Let me generalize my question then. Is it true that for any modal logic
that has a semantics, any sentence in that logic has a corresponding
sentence in non-modal quantificational logic with the same meaning? In
other words, are there any modal sentences whose meaning cannot be
expressed by quantifying directly on the appropriate objects?

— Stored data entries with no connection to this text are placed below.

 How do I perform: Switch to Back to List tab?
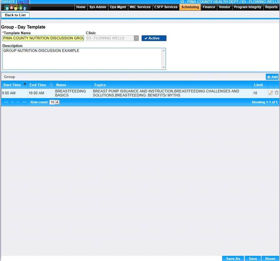tap(15, 15)
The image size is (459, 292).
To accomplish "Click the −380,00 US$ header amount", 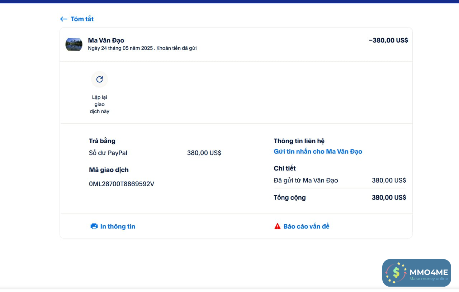I will pyautogui.click(x=388, y=40).
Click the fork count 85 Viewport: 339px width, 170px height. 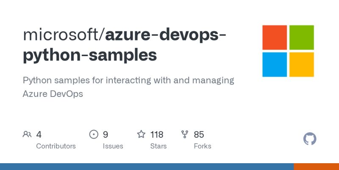[x=199, y=135]
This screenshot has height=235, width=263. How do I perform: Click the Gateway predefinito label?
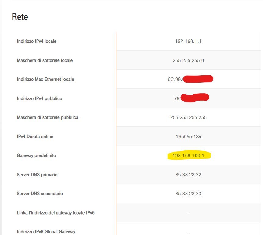36,155
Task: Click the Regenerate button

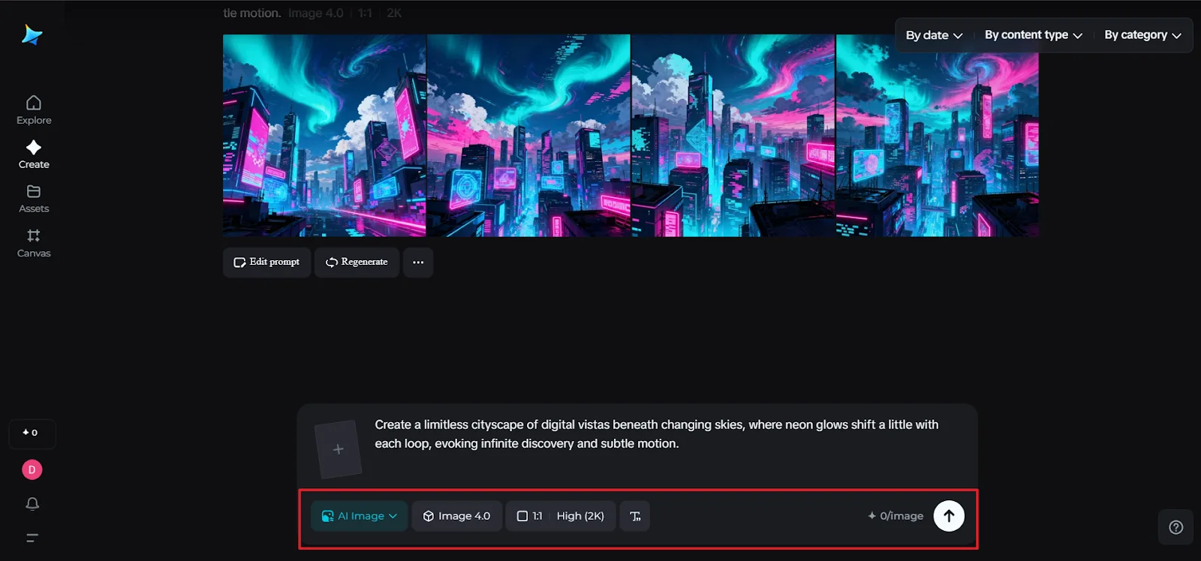Action: click(357, 263)
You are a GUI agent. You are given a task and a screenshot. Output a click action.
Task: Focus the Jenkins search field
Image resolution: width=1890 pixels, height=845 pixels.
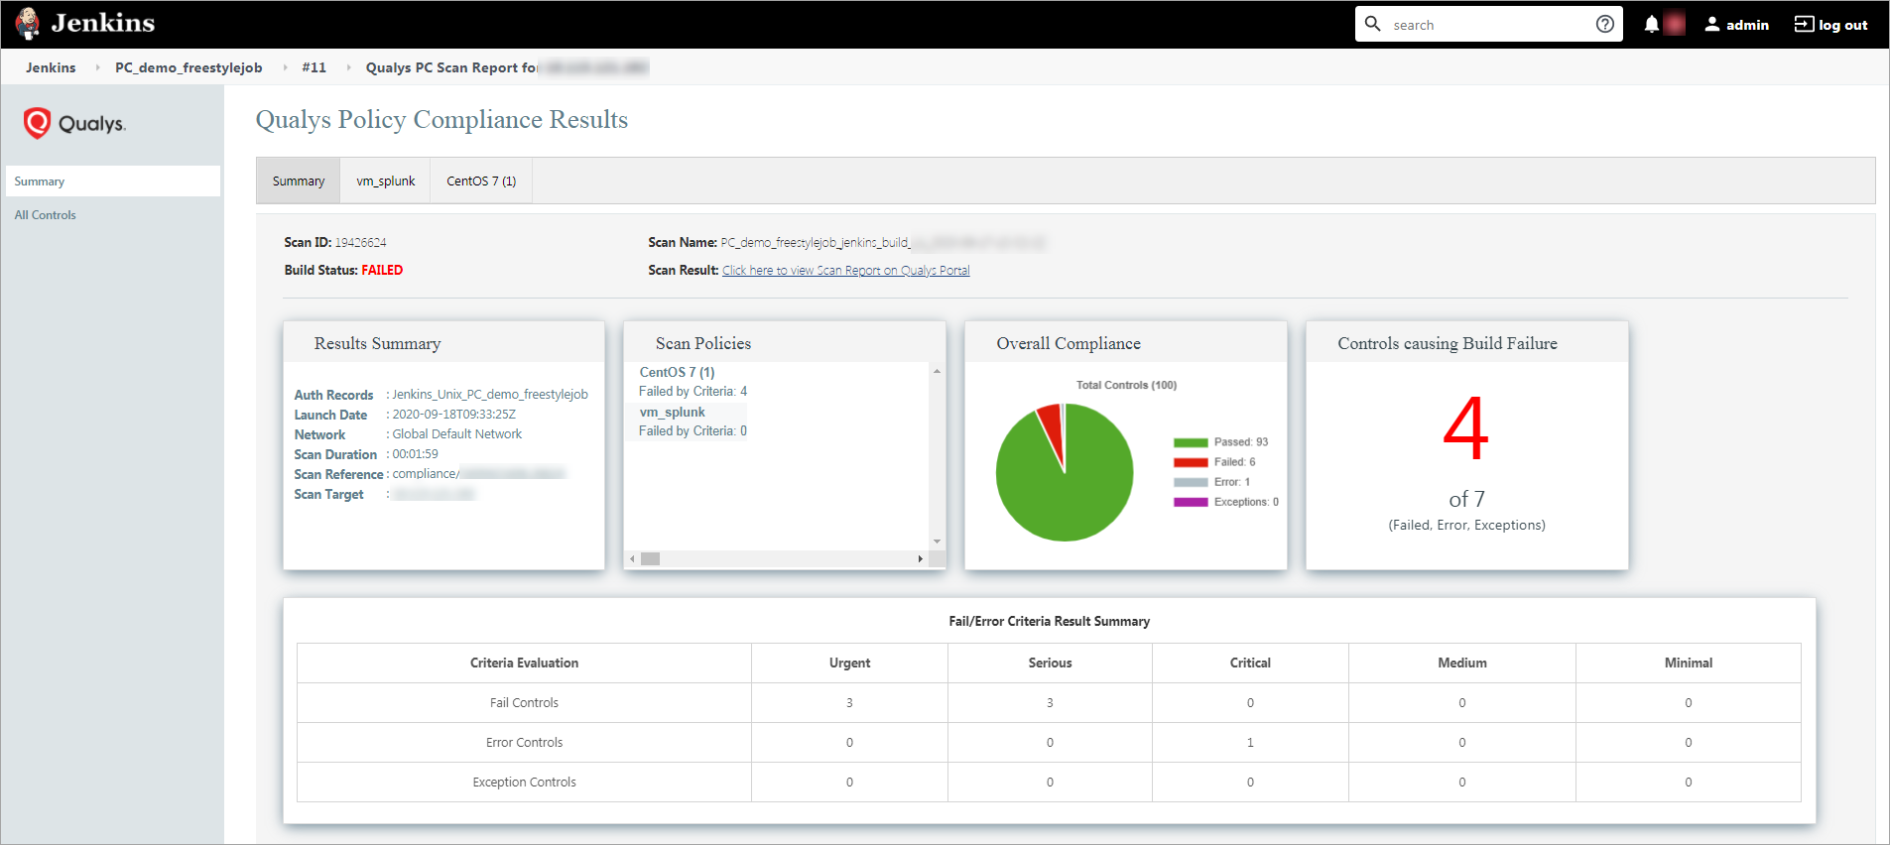(1488, 25)
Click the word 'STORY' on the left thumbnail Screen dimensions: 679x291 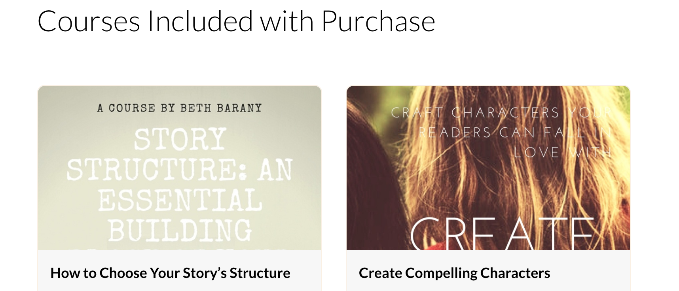180,139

> You can do modal logics without semantics. In fact modal
> logic appeared because of apparent existence of modalities.
> The main one is "possible" and "necessary". But others
> occurred like "permitted" and "obligatory"; "provable" and
> consistent", "believable" and "imaginable", etc.
> The fundamental motivation of a logician is to give purely
> syntactical formula and rules for manipulating formula so that
> we can reason and communicating reasoning *without* any
> meaning. The traditional joke is that a logician does not
> want understand what he talk about!

Before the invention of possible world semantics, people had to reason
about modalities on a purely syntactical basis. Are there still modal
logics for which no semantics is known?

We know that in general syntactical formulas and rules are not powerful
enough to always let us reason without meaning, because the set of
mathematical truths that are derivable syntactically from a fixed set of
axioms is just a subset of all mathematical truths. The rest can only be
obtained by considering the semantic consequences of the axioms. I think
the point of syntax is just to give us a way to obtain at least some of
the truths through syntactical manipulation - a way to grab the
low-hanging fruit.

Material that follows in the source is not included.